A cachorrinha, na verdade, não nasceu lá; surgiu pequenininha e se arranchou em frente à casa de um dos vizinhos, certamente, porque seu ouvido e faro aguçados perceberam que ali viviam outros cães. O dono da residência, para não a misturar com os cachorros de pedigree refinado, não permitiu que a cadelinha adentrasse em seu lar, mas cuida bem dela. Até hoje, algumas vezes durante o dia, um empregado coloca, em recipientes apropriados, comida e água para ela.

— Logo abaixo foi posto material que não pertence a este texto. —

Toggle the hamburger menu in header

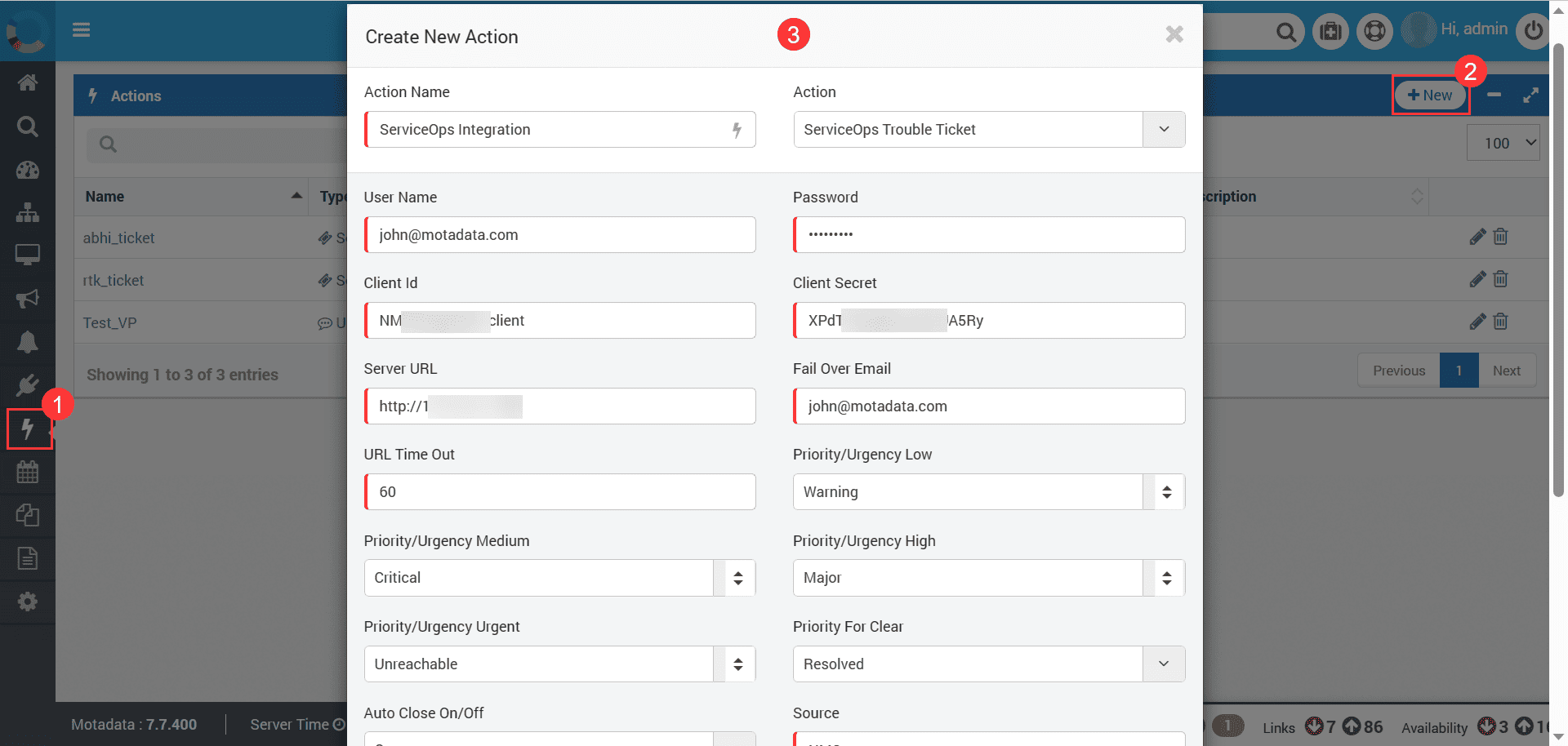click(x=81, y=30)
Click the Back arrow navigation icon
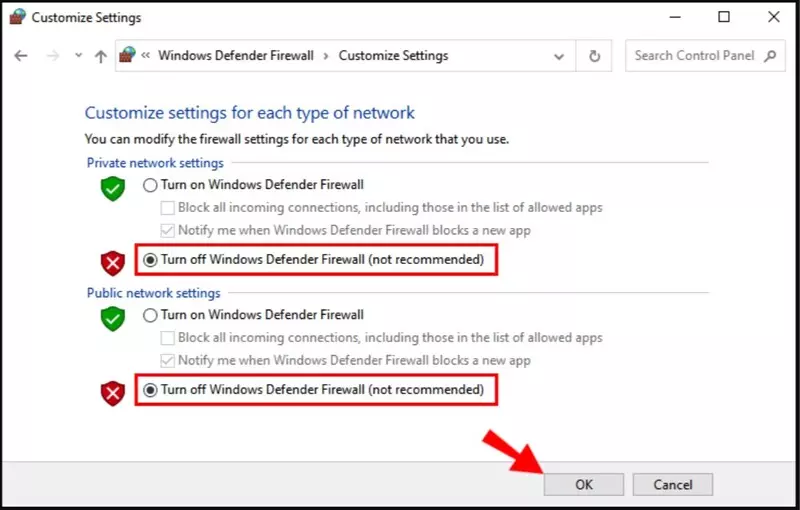Viewport: 800px width, 510px height. [21, 56]
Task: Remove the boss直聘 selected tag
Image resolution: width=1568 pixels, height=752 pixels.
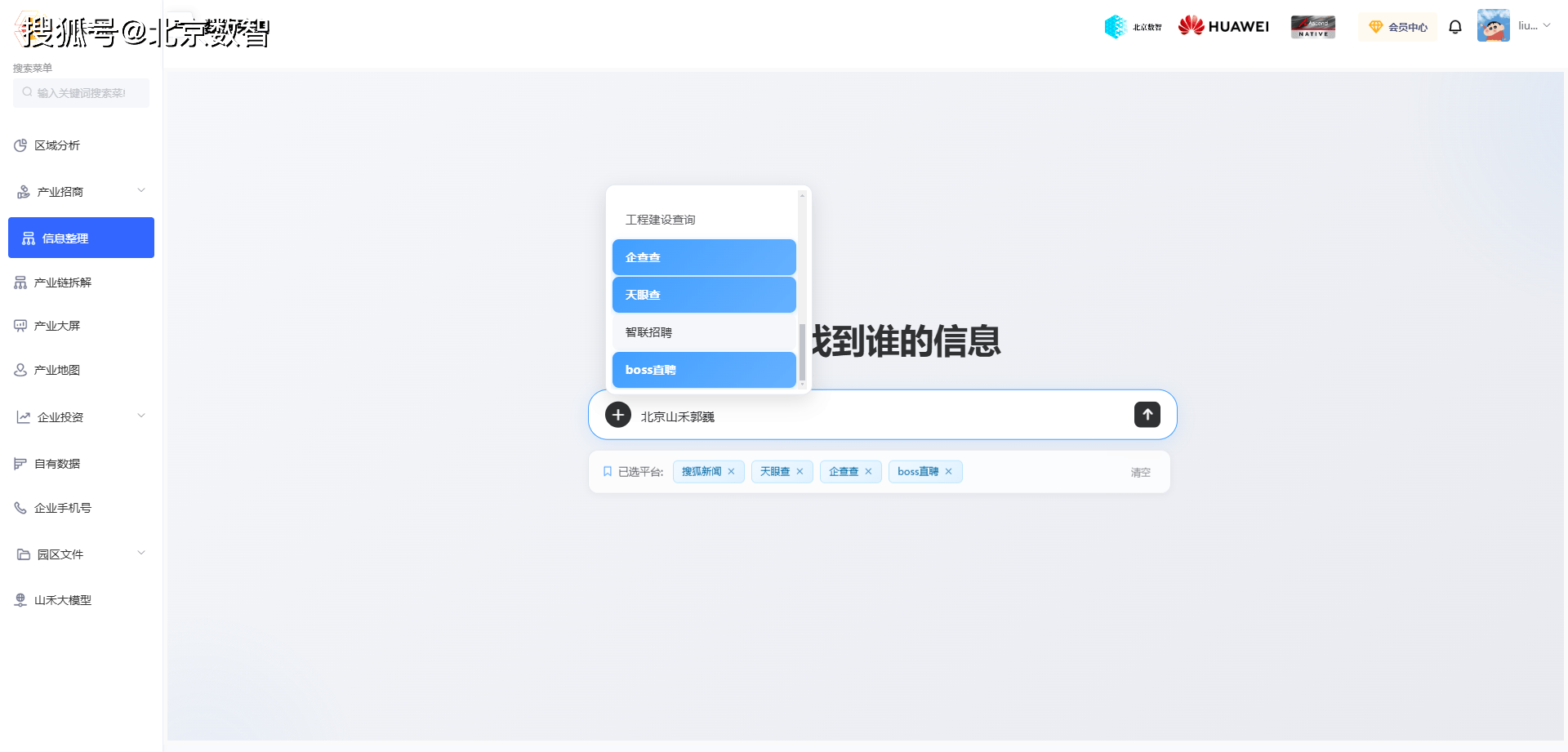Action: click(x=949, y=472)
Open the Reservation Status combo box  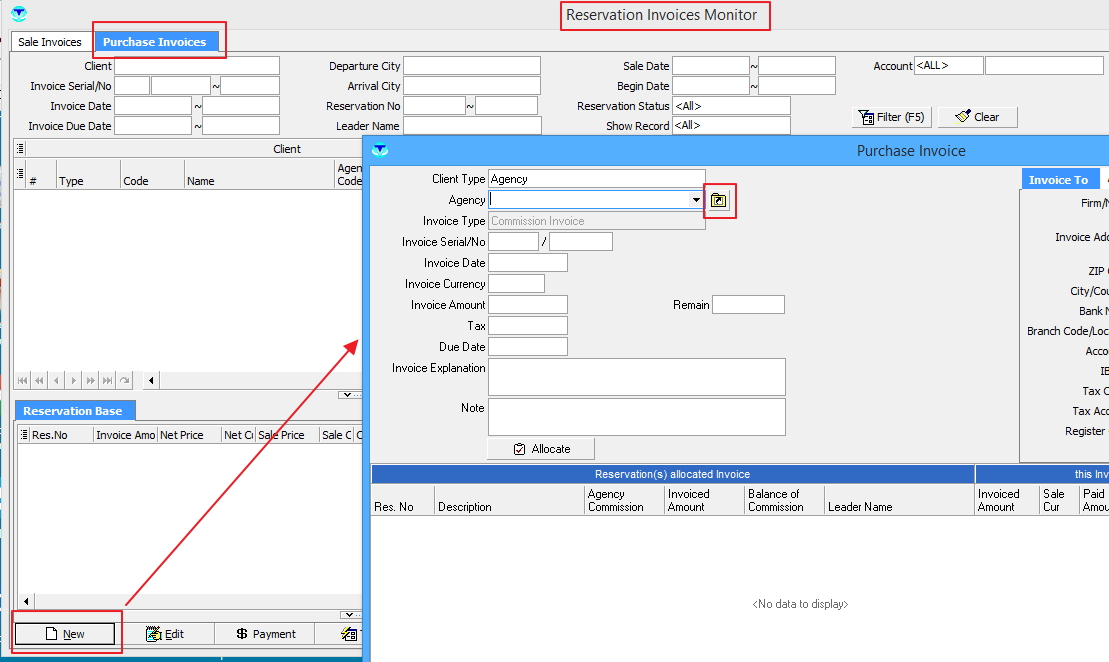pyautogui.click(x=731, y=106)
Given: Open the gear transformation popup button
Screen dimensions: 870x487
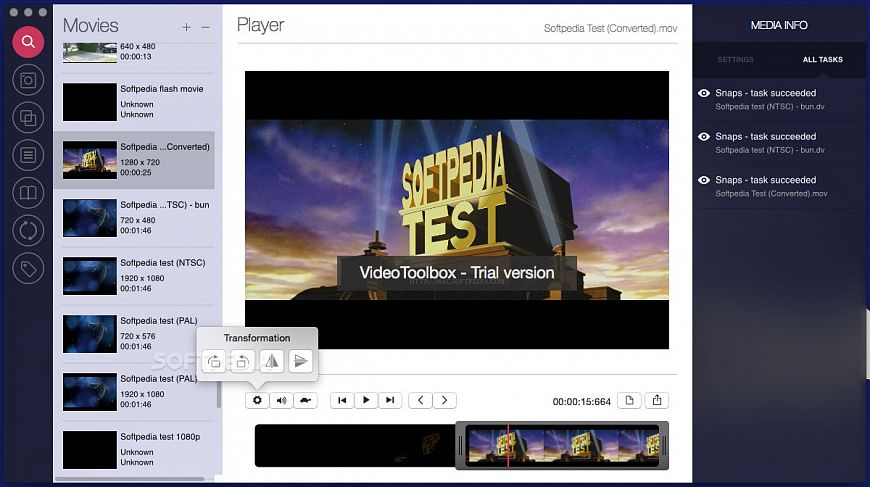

Se não estiver comendo ou bebendo, estará procurando chifre em cabeça de gato nas redondezas. É comum, ainda, ouvir-lhe os ganidos decorrentes dos açoites e admoestações feitos por vizinhos e transeuntes, no sentido de espantá-la ou a retirar de locais que não requeiram sua presença. Literalmente, ela é o cão. Quando miúda, quem colocasse lixo em saco plástico ou qualquer embalagem frágil à altura de seu pequeno focinho, era porque queria ver estrago. Para que os garis não deixassem tudo espalhado, aumentando o número de moscas e insetos, apanhávamos os destroços e o púnhamos em novas embalagens, guardando-as do lado de dentro dos muros até momentos antes de o carro do lixo passar. Ou seja, desde o princípio a cadela já nos educava, incitando-nos a não deixarmos lixo na rua por muito tempo.
Talvez por conta da solidão em que vivia, não era raro a pegarmos chorando, nos poucos momentos em que se sentava ou deitava nas quentes calçadas da rua; durante o dia, mais moderadamente, como se estivesse apenas resmungando; à noite, não, o choro tornava-se insuportável, a ponto de termos que a enxotar para o mais longe possível, a fim de dormirmos tranquilamente. Em muitas ocasiões, enquanto novinha, depois de essas expulsões, parece que ela encontrava um lugar que não incomodava ninguém, pois não mais a ouvíamos lamentando-se; quem sabe, inteligente como é, entendia que precisávamos, de fato, descansar, e ficava em silêncio.
Desde que atingiu a idade púbere e, agora, no período de cio, os moradores passamos por momentos tempestuosos. A todo instante, matilhas de cães tentam se aproveitar de seu apetite sexual. Nossa Geni também dá para qualquer um.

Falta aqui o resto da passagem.